That is an answer to my earlier question. If Inlet Bog has outstanding issues, I think those should be addressed. Whether now or later is not the issue. Rather than saying that Inlet Bog should not be settled, I consider it more to the point to say that Inlet Bog should not be touched at all for now because it is or should be slated for reworking, and any work done on it would be a waste of time due to working off of a faulty product.
If you think Inlet Bog is good the way it currently is, we disagree. Otherwise, you are arguing a point that you don't really need to, at least as far as I am concerned, because we essentially agree.

rot wrote:
And even then, Indoril commoners without a story - that's the very definition of generic NPCs!


Without a unified regional theme to them. Vvardenfell NPCs do not have unified regional themes to them. A Hlaalu from the Ascadian Isles is no different from a Hlaalu from the Bittercoast. Is every NPC on Vvardenfell generic?

Typical Dunmer professions include fisher and dreugh-jigger and arguably pearl-diver -- all of which Inlet Bog can accommodate well -- miner (of eggs, bloat and minerals) and muck farmer -- both of which Inlet Bog could easily be made to accommodate -- and herders. While the last group doesn't fit a swamp as well as the others, Bittercoast did have a large population of netches and tame guars, so that isn't out of the question.
A lot of Dunmer would be able to make a living in a swamp and, taking a look at Bittercoast on the recently-opened-to-settlement Vvardenfell, at least some already do.

There are many ways to handle a swamp. Suggesting there aren't is the same as suggesting that deserts, forests, plains and mountains can only be handled in a single way. Meaning that there is no point in TR having more than one of any of those. My main problem with Inlet Bog is that it handles a swamp exactly like the Bittercoast handled it. There is nothing wrong with it being a swamp, though, in and of itself. I think the 'Ash Swamp' pulls it off pretty well.
As for sinking buildings, tell that to Gnaar Mok. I wasn't suggesting plonking down buildings at random. There are methods for building in swamps, and naturally people who settle swamps would use those methods. I suggested having large foundations under MH buildings in the style of Roa Dyr, for example, though not in as many words. And there are versions of the shack models on stilts for a very good reason.
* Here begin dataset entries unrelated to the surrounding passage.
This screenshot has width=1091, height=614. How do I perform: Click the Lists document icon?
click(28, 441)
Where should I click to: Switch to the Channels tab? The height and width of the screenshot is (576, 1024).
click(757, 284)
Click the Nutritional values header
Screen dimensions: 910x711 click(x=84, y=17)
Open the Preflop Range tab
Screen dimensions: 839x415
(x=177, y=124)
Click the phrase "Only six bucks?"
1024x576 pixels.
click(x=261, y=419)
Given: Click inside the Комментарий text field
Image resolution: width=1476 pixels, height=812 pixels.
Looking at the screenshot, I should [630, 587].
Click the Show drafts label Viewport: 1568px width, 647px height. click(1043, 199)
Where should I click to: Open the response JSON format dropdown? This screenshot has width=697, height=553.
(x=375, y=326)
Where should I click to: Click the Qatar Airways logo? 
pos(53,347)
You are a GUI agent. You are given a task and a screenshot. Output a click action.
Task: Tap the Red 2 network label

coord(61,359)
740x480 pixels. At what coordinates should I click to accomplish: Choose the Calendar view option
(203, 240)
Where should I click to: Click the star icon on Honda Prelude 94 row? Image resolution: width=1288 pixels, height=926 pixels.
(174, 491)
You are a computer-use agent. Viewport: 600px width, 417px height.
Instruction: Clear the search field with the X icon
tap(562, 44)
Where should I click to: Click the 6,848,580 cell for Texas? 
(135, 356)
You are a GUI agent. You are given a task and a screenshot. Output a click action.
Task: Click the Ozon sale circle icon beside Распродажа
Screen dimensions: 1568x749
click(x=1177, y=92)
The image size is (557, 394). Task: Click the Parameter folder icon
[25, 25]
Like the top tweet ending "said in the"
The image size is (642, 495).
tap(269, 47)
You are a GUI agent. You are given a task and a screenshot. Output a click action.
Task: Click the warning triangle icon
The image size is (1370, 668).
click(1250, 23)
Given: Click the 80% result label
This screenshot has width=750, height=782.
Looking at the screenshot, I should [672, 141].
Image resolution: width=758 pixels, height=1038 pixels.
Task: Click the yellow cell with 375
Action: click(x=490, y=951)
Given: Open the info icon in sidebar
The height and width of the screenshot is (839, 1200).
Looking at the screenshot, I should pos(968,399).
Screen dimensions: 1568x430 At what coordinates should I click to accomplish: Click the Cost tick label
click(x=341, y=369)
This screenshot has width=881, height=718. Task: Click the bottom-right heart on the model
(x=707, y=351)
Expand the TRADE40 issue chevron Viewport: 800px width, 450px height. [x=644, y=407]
For that matter cantons, which Dunmer seem to have a bit of a penchant for building, are also well-suited to swamps. Though that may be too similar to how we will handle the Dres.

If wild durzogs are roving Inlet Bog, I'd argue that is a problem in and of itself. They really don't have any business there. Otherwise, as I said, I don't consider Inlet Bog unusually uninviting for a Morrowind region.

"Bland shack villages, random interiors in the middle of nowhere, and other Enamor Dayns that everybody now wants to raze..." would not appear with sensible planning and TR's current standards and methods, as well as "dropping settlements from an overhead map with a vague or inexistant worldbuilding idea and no concern whatsoever for gameplay". I know that I for one looked at Inlet Bog in-game and have considered gameplay, whatever one could say about my worldbuilding ideas. Those are matters of execution not inherent to the concept of settlements in swamps.
Post Sun Apr 27, 2014 5:57 am Send private message             Reply with quote                   up  
rot
Lead Developer
21 Oct 2012



Problem is I can't honestly tell you that the area will be reworked (wouldn't even be arguing otherwise), nor to what extent or when. The issues shoved under the rug so far:
(- matter of taste of it being a generic green swamp rehashing BC assets, but even those who want this redone consider it lower priority than Telvanni)
- empty and purposeless, or if its purpose is being dungeonland, it isn't fitting because:
- no fauna for this (yes, wild durzogs, Tribunal-level to make the area hostile and likely because they fit the palette, though I think by now they've been toned the hell down and replaced with nix-hounds or weaker versions, which might or might not be because it was the entry point for Sacred East)
- inconsistent nature and poor repartition of dungeons (seen Ruinous Keep mentioned as not making sense and something that "will be dealt with eventually")
- no signs of it being handled by Indoril, either as a hazard (arvis had the idea to put guards around for the ashlands border, but hasn't been done there nor anywhere else) or at all (as you've pointed out)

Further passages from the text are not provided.